Adding an Army staff alongside its Navy, Air Force, and other headquarters brings the PLA into alignment with militaries worldwide. Note however that the Army and other staffs are not responsible for commanding forces, but rather for organizing, training, and equipping forces for employment within the five new joint Theater Commands, similar to the division of responsibilities between the U.S. service staffs and Unified Combatant Commands.
The Army Leading Organ’s task is thus to build the best possible ground force to deter or defeat threats to China’s interests. General Li Zuocheng, former commander of the Chengdu Military Region, is its commanding officer. But besides the offices mentioned above, what will his staff look like? There is little official information or outside commentary to answer that question, although an understanding of the bureaucratic structure can give us some idea.
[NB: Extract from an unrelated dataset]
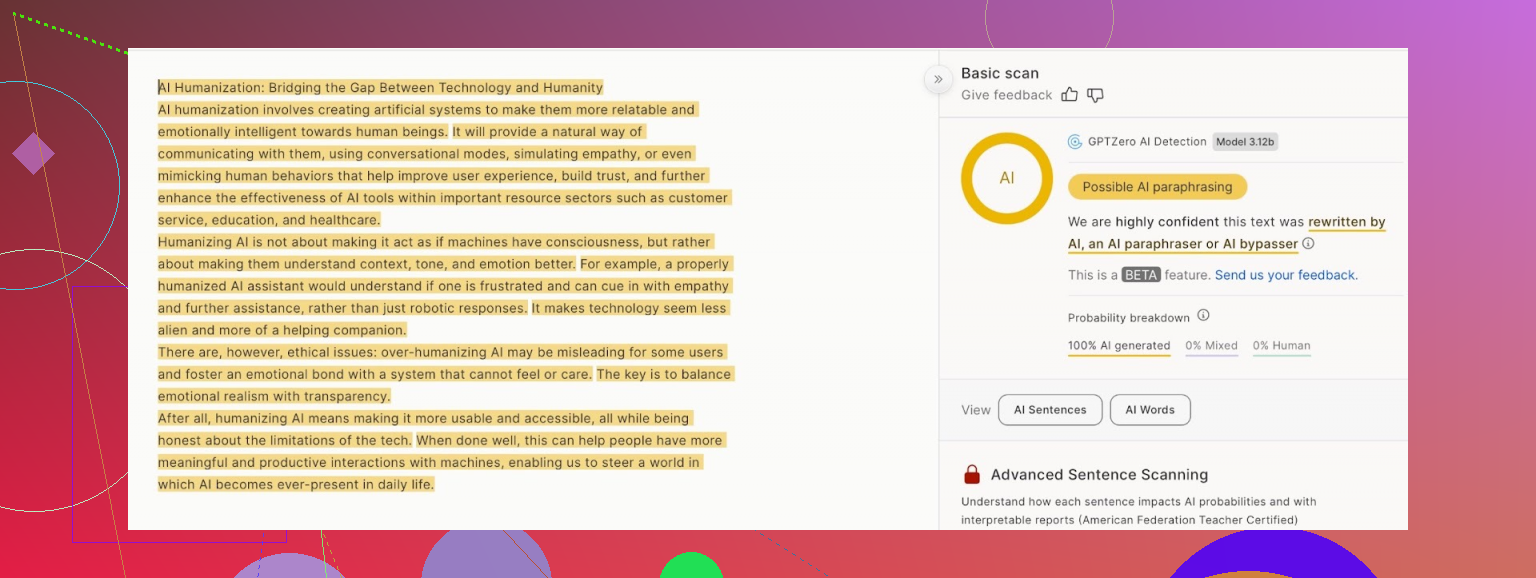The image size is (1536, 578).
Task: Click the red lock icon
Action: 972,475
Under the former system, each office or unit contained within it offices corresponding to – and with a requirement to report to – the PLA’s four top-level general departments: the General Staff, Political, Logistics, and Armaments Departments. Now that these have been reduced in scope and joined by 11 other independent departments (mostly taken from within the General Departments), it stands to reason that the Army and other subordinate units will wherever possible organize along these lines as well.
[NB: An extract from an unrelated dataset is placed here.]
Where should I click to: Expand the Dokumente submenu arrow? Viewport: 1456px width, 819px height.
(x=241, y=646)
Without the old general departments to report to, the newly independent areas (discipline inspection, training, militia mobilization, military law, science and technology, strategic planning, organizational reform, international cooperation, and auditing) will move to consolidate control of their areas, creating a number of important new players. Although several of these are unlikely to warrant a separate office on the Army staff, I believe that training, discipline inspection, military law, organizational reform, international cooperation, and auditing will. The PLA Army Leading Organ will thus more closely resemble the complexity of the U.S. Army Staff than the simplicity of the former PLA general departments.
Other Areas
Another notable factor is that the Army and other staffs are likely to have a higher-profile intelligence function combining both human and technical intelligence. These functions had separate offices in the old system but have been combined into the PLA’s new Strategic Support Force. This may ease the flow of intelligence, although barriers between the two branches will likely remain.
Finally, given that both the PLA Navy and Air Force have navigation offices, the Army is likely to want one too. Overall I expect the Army staff to function adequately, although I wouldn’t count on it creating a more cohesive joint force.